{Reference Type}: Journal Article
{Title}: β-d-N4-hydroxycytidine, a metabolite of molnupiravir, exhibits in vitro antiviral activity against rabies virus.
{Author}: Konishi K;Kusakabe S;Kawaguchi N;Shishido T;Ito N;Harada M;Inoue S;Maeda K;Hall WW;Orba Y;Sawa H;Sasaki M;Sato A;
{Journal}: Antiviral Res
{Volume}: 229
{Issue}: 0
{Year}: 2024 Sep 31
{Factor}: 10.103
{DOI}: 10.1016/j.antiviral.2024.105977
{Abstract}: Rabies is a fatal neurological disorder caused by rabies virus (RABV) infection. Approximately 60,000 patients die from rabies annually, and there are no effective treatments for this disease. Nucleoside analogs are employed as antiviral drugs based on their broad antiviral spectrum, and certain nucleoside analogs have been reported to exhibit anti-RABV activity. The nucleoside analog β-d-N4-hydroxycytidine (NHC) has antiviral effects against a range of RNA viruses. Molnupiravir (MPV), a prodrug of NHC, is clinically used as an oral antiviral drug for coronavirus infections.

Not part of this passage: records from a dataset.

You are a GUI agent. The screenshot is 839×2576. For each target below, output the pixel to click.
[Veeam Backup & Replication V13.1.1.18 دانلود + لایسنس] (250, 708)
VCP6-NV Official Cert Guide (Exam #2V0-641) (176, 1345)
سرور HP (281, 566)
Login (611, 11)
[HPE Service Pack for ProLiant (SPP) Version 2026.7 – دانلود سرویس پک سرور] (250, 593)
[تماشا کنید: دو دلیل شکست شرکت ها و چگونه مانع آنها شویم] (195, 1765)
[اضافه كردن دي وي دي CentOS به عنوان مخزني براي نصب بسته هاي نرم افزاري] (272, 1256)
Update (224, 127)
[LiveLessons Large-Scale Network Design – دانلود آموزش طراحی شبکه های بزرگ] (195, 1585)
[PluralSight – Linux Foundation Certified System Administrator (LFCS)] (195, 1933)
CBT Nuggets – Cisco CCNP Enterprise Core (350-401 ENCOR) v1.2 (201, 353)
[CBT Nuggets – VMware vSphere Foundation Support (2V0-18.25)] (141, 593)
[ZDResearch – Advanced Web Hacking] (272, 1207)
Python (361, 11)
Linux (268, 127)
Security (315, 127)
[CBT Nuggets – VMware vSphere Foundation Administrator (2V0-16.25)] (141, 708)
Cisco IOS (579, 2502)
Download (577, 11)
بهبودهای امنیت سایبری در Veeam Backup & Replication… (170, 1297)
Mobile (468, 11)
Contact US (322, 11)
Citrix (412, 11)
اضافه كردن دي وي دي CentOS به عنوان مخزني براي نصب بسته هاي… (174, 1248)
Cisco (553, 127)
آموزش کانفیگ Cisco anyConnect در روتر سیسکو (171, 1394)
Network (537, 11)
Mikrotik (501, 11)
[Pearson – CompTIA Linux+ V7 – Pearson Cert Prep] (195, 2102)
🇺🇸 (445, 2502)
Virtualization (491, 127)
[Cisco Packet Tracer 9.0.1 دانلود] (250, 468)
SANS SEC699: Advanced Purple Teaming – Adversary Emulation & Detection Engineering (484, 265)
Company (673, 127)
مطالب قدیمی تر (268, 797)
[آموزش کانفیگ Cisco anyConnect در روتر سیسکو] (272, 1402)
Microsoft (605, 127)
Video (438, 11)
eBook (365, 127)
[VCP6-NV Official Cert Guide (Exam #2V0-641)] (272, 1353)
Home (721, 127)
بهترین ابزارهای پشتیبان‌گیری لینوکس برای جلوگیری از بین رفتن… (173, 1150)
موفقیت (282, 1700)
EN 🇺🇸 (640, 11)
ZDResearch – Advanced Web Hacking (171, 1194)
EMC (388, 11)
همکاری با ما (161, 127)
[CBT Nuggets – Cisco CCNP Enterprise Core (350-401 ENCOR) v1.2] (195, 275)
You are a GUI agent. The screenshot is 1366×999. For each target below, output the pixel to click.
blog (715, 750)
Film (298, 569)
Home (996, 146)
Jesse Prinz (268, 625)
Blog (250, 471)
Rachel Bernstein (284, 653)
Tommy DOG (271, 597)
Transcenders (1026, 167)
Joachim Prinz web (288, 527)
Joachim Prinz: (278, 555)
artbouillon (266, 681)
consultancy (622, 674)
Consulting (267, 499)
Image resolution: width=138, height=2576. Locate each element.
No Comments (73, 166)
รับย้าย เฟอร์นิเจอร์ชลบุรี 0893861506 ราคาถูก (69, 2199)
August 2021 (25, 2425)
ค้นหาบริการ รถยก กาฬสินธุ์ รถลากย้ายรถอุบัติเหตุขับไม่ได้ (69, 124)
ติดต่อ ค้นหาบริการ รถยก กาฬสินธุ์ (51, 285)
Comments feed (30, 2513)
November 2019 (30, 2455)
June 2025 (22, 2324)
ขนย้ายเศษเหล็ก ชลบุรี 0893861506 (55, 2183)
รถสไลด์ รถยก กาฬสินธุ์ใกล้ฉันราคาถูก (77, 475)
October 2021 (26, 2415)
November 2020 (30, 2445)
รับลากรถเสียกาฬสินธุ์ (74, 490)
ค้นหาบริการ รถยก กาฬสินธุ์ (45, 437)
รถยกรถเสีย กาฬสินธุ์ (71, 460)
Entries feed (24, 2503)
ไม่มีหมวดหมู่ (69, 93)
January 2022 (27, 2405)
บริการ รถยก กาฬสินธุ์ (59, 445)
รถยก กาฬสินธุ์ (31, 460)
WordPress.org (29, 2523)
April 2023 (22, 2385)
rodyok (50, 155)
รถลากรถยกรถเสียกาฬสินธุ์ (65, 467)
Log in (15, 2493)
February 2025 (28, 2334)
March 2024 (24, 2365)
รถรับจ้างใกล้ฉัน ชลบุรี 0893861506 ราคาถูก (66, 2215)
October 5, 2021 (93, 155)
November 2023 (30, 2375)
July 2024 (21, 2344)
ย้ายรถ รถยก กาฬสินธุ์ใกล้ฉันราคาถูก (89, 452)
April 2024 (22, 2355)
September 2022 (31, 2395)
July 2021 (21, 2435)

Despite its broad-spectrum activity, the antiviral activity of NHC against RABV remains unclear. In this study, we reveal that NHC exhibits comparable in vitro anti-RABV activity as ribavirin and favipiravir (also known as T-705) with a 90% effective concentration of 6 μM in mouse neuroblastoma cells. NHC reduced viral loads in neuronal and nonneuronal cells in a dose-dependent manner. Both laboratory and field RABVs (fixed and street strains, respectively) were susceptible to NHC. However, no increase in survival or reduction in viral titers in the brain was observed in RABV-infected mice treated prophylactically with MPV. These findings highlight the potential and challenges of NHC in the treatment of RABV infection.